==== Tekst do przeczytania ====

Champions nie zawodzą. W sobotni wieczór wygrali finał Pucharu Stanu, bijąc mitrza Il. Metropolitan A.H. Soccer League w over-40 Division – chorwacką Concordię. To drugi pod rząd triumf w tym pucharze dla zespołu Waldemjara Kubiaka. Gratulacje!
CHAMPIONS – CONCORDIA 4-0 (2-0)
Bramki: Dariusz Lewandowski-2 oraz Januz Gurgul i Slawek Strzesak
Przy piłce Janusz Jelonkowski, podpora defensywy Champions
Już przed meczem można było wskazać faworyta tego spotkania, ponieważ drużyna Concordii miała tylko jedenastu zawodników do gry, m. in. oraz bramkarza, którego zastąpił zawodnik z pola. Nie podważa to sukcesu Champions bo grali dobrze,i lepiej niż drużyny np. w Stawski Soccer League.

==== Dostarczony materiał ====

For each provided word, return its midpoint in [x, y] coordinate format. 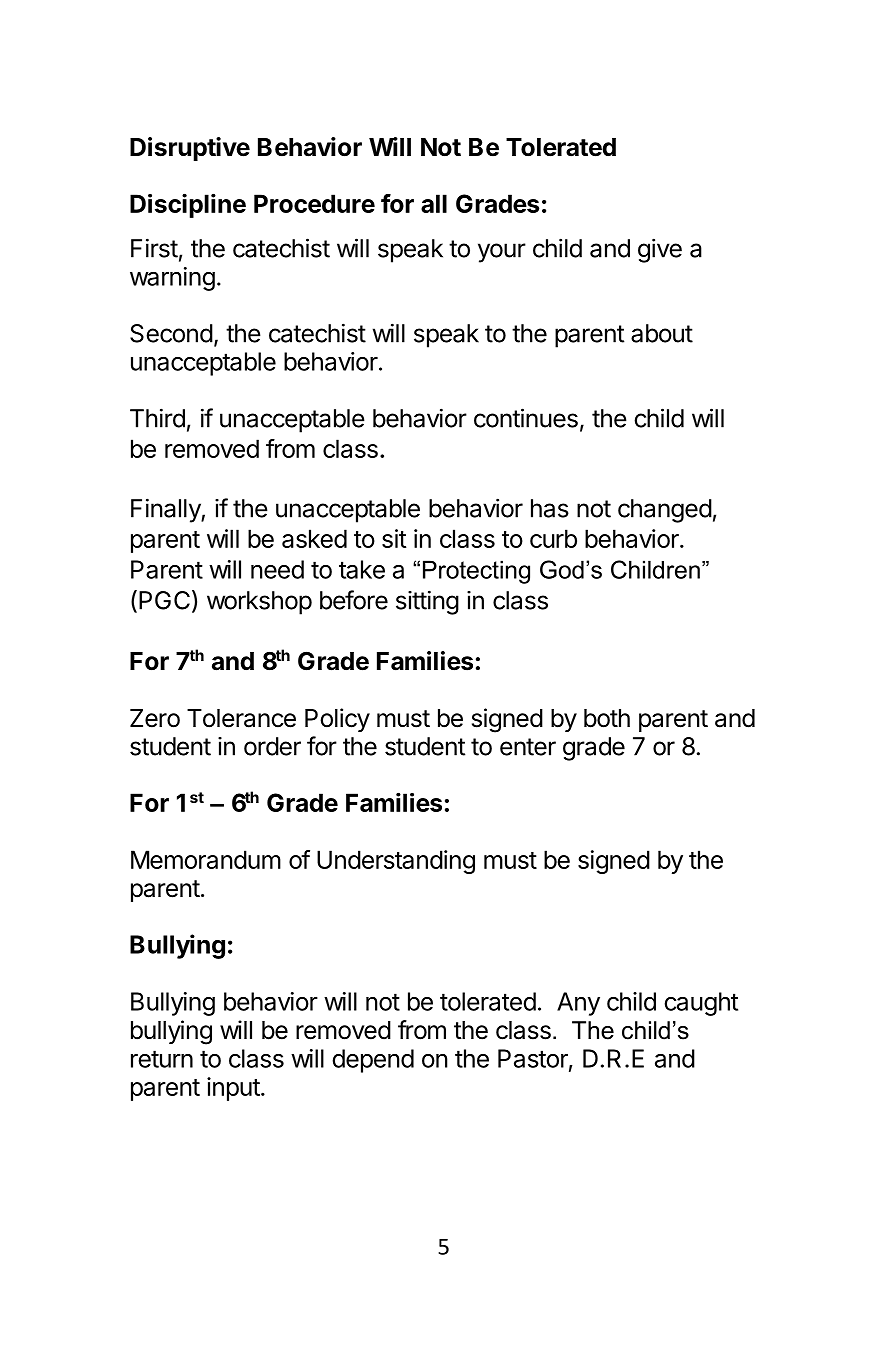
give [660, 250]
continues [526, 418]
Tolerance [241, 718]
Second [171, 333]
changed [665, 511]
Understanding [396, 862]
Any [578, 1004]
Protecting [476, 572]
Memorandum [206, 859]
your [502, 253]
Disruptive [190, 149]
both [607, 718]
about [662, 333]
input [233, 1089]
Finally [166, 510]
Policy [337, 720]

====

• **Zadania pisemne**
• A. Jakim wynikiem zakończył się mecz Champions z Concordią według tekstu o finale Pucharu Stanu?
• B. Dopisz dalszy ciąg tekstu o finale Pucharu Stanu, zaczynając od miejsca, w którym się kończy.

• **Wyniki ćwiczeń**
• A. Champions wygrali 4-0, a do przerwy prowadzili 2-0.

• B.
Do przerwy było 2-0 po bramkach Lewandowskiego i Gurgula, choć sytuacji było wiecej do zdobycia kolejnych bramek..Concordia ograniczyła sie do gry z kontry… Inaczej wyglądało to po przerwie ,gdzie przez większość czasu to Chorwaci przeważali, usiłując odrobić straty, tworzyli w tym okresie kilka sytuacji do zdobycia bramki, ale pod koniec spotkania opadli z sił (brak zmian) i w końcówce stracili dwie kolejne bramki po strzałach ponownie Lewandowskiego i Strzesaka…
Od lewej: Waldemar Kubiak, Wojtek Kapuścik i Janusz Gurgul rozpoczynają kolejną akcje ofensywną
Nietypowe ujęcie zza bramki Janusza Bosowskiego
– Concordia to bardzo dobry zespół, ale z nami nie mial szans – podsumował Waldemar Kubiak. – W tym meczu widać było różnice poziomu pomiędzy zespolami z lig Metropolitan a Premier Soccer League, na korzyść naszej ligi. To spotkanie długimi fragmentami wyglądało jak obrona Częstochowy.
Tekst i zdjęcia – Jacek Jówko
.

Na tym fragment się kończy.